On 3/19/18 4:35 PM, Steve Pavao wrote:
Hi Andre,
On Mar 19, 2018, at 5:32 PM, Andre McCurdy <armccu...@gmail.com
<mailto:armccu...@gmail.com>> wrote:
On Mon, Mar 19, 2018 at 9:49 AM, Steve Pavao <ste...@korgrd.com
<mailto:ste...@korgrd.com>> wrote:
What’s the recommended way to be able to propogate target-specific
compile-time CPU tune information to affect the build of a source
file in my own custom layer?
For example, if I’m building for an arm6-based target, I’d like to be
able to have the __ARM_ARCH_6__ symbol be available when the Yocto
system builds my custom layer. The BSP for such a target obviously
defines this symbol when building its files for such a target. Is
there an easy way to propagate this information to my own custom
layer, to affect my own sources? Maybe my recipe needs to include
certain conf files from other layers such as meta or the BSP layer?
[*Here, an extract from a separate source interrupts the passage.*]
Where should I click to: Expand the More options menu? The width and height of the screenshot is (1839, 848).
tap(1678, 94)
This kind of macro is typically defined internally by gcc, depending
on the -mcpu etc options passed on the gcc command line, ie options
which are included in the ${CC} definition setup by OE.
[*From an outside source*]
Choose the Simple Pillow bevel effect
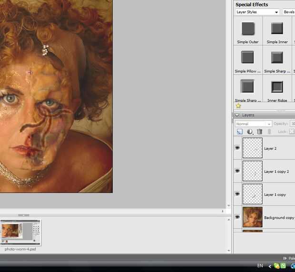Screen dimensions: 295x272 click(x=247, y=58)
Therefore all you normally need to do is ensure that the Makefiles etc
for the components in your custom layer all correctly respect OE's
definition of ${CC}.
A typical bug in handcrafted Makefiles is to force CC to (e.g. CC =
"$(CROSS_COMPILE)gcc") and lose the original value passed via the
environment.
Currently, I notice that architecture-level symbols are available to
my custom layer at compile time, such as __aarch64_ and __arm__, but
not CPU tune information, such as __ARM_ARCH_6__.
The exact set of macros defined by gcc will vary depending on exactly
which ARMv6 CPU you are targeting (and to some extent, which version
of gcc you are using). If you have code which needs to be enabled for
any ARMv6 target then you may have to test multiple macros. For
example see the way in which openssl defines __ARM_ARCH__
https://github.com/openssl/openssl/blob/master/crypto/arm_arch.h
Thank you very much for your insight, Andre !
I think I may have discovered a specific situation which is causing the
problem to occur for me. It seems it occurs because I am trying to
build a kernel module under the recipes-kernel directory in my custom
layer. A colleague pointed out to me
that meta/classes/module.bbclass explicitly unsets CFLAGS and a bunch of
other macros in this situation.
it wasn't clear if you were compiling external kmods. Now that sets it
straight.
Maybe I need to put in some custom shell syntax in my recipe, to export
__ARM_ARCH_6__ or to directly define the compiler macro when needed,
based on the value of the TARGET variable. I wonder if there is a
better recommended solution than this, though.
kernel modules are built using kernel flags for best results, thats why
you see that we do not enforce general cflags since they may be
enforcing userspace ABI options into kernel, which is not right. Further
more kernel build system constructs its own compiler commandline from
kbuild.
You could add something like CONFIG_CPU_32v6K=y or CONFIG_CPU_32v6=y
to your kernel .config and that should provide you with right flags
during your kernel module compilation step.
BTW, my kernel module contains conditionally-compiled code for
initializing the ARM PMU correctly for each CPU case.